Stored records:
_ _ _ _ _ _ _

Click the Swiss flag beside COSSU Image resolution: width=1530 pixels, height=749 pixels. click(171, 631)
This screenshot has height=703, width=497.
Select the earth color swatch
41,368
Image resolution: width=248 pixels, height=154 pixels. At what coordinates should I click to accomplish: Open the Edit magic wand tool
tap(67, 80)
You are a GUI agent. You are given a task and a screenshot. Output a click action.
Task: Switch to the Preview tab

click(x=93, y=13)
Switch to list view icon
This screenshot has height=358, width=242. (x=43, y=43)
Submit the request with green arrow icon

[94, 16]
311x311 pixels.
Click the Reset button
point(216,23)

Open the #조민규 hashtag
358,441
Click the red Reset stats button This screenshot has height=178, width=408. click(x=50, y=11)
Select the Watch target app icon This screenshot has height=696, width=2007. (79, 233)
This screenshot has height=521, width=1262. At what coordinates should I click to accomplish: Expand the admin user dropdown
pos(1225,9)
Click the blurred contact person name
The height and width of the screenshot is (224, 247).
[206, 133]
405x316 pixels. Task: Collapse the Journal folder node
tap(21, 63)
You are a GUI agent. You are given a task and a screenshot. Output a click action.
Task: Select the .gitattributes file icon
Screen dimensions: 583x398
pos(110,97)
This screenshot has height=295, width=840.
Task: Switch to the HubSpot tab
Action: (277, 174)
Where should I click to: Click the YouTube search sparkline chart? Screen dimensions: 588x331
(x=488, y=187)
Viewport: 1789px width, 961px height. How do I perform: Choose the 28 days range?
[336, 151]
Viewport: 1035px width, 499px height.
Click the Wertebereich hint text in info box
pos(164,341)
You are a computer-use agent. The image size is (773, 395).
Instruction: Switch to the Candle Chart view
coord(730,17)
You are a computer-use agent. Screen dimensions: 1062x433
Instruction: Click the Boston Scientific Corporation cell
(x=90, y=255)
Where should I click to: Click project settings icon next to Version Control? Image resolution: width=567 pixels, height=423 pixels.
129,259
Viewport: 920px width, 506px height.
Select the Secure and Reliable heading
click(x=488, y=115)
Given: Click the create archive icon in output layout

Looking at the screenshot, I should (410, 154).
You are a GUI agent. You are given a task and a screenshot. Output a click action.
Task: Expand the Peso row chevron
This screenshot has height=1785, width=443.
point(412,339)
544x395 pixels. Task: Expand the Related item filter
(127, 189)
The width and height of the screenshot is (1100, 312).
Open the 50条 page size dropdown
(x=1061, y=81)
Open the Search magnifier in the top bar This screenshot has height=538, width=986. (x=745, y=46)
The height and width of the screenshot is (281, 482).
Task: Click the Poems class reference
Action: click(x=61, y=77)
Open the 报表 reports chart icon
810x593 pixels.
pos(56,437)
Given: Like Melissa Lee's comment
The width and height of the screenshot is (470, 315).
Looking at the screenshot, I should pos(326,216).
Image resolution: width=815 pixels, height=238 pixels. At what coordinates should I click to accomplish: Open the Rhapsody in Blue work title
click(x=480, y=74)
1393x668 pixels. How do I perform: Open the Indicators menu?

_ _ _ _ _ _ _

## Work to complete
Go through the data and retype all of it exactly.

## Exercise output
Click the Swiss flag beside COSSU Image resolution: width=1530 pixels, height=749 pixels. click(171, 631)
This screenshot has height=703, width=497.
Select the earth color swatch
41,368
Image resolution: width=248 pixels, height=154 pixels. At what coordinates should I click to accomplish: Open the Edit magic wand tool
tap(67, 80)
You are a GUI agent. You are given a task and a screenshot. Output a click action.
Task: Switch to the Preview tab

click(x=93, y=13)
Switch to list view icon
This screenshot has height=358, width=242. (x=43, y=43)
Submit the request with green arrow icon

[94, 16]
311x311 pixels.
Click the Reset button
point(216,23)

Open the #조민규 hashtag
358,441
Click the red Reset stats button This screenshot has height=178, width=408. click(x=50, y=11)
Select the Watch target app icon This screenshot has height=696, width=2007. (79, 233)
This screenshot has height=521, width=1262. At what coordinates should I click to accomplish: Expand the admin user dropdown
pos(1225,9)
Click the blurred contact person name
The height and width of the screenshot is (224, 247).
[206, 133]
405x316 pixels. Task: Collapse the Journal folder node
tap(21, 63)
You are a GUI agent. You are given a task and a screenshot. Output a click action.
Task: Select the .gitattributes file icon
Screen dimensions: 583x398
pos(110,97)
This screenshot has height=295, width=840.
Task: Switch to the HubSpot tab
Action: (277, 174)
Where should I click to: Click the YouTube search sparkline chart? Screen dimensions: 588x331
(x=488, y=187)
Viewport: 1789px width, 961px height. How do I perform: Choose the 28 days range?
[336, 151]
Viewport: 1035px width, 499px height.
Click the Wertebereich hint text in info box
pos(164,341)
You are a computer-use agent. The image size is (773, 395).
Instruction: Switch to the Candle Chart view
coord(730,17)
You are a computer-use agent. Screen dimensions: 1062x433
Instruction: Click the Boston Scientific Corporation cell
(x=90, y=255)
Where should I click to: Click project settings icon next to Version Control? Image resolution: width=567 pixels, height=423 pixels.
129,259
Viewport: 920px width, 506px height.
Select the Secure and Reliable heading
click(x=488, y=115)
Given: Click the create archive icon in output layout

Looking at the screenshot, I should (410, 154).
You are a GUI agent. You are given a task and a screenshot. Output a click action.
Task: Expand the Peso row chevron
This screenshot has height=1785, width=443.
point(412,339)
544x395 pixels. Task: Expand the Related item filter
(127, 189)
The width and height of the screenshot is (1100, 312).
Open the 50条 page size dropdown
(x=1061, y=81)
Open the Search magnifier in the top bar This screenshot has height=538, width=986. (x=745, y=46)
The height and width of the screenshot is (281, 482).
Task: Click the Poems class reference
Action: click(x=61, y=77)
Open the 报表 reports chart icon
810x593 pixels.
pos(56,437)
Given: Like Melissa Lee's comment
The width and height of the screenshot is (470, 315).
Looking at the screenshot, I should pos(326,216).
Image resolution: width=815 pixels, height=238 pixels. At what coordinates should I click to accomplish: Open the Rhapsody in Blue work title
click(x=480, y=74)
1393x668 pixels. How do I perform: Open the Indicators menu?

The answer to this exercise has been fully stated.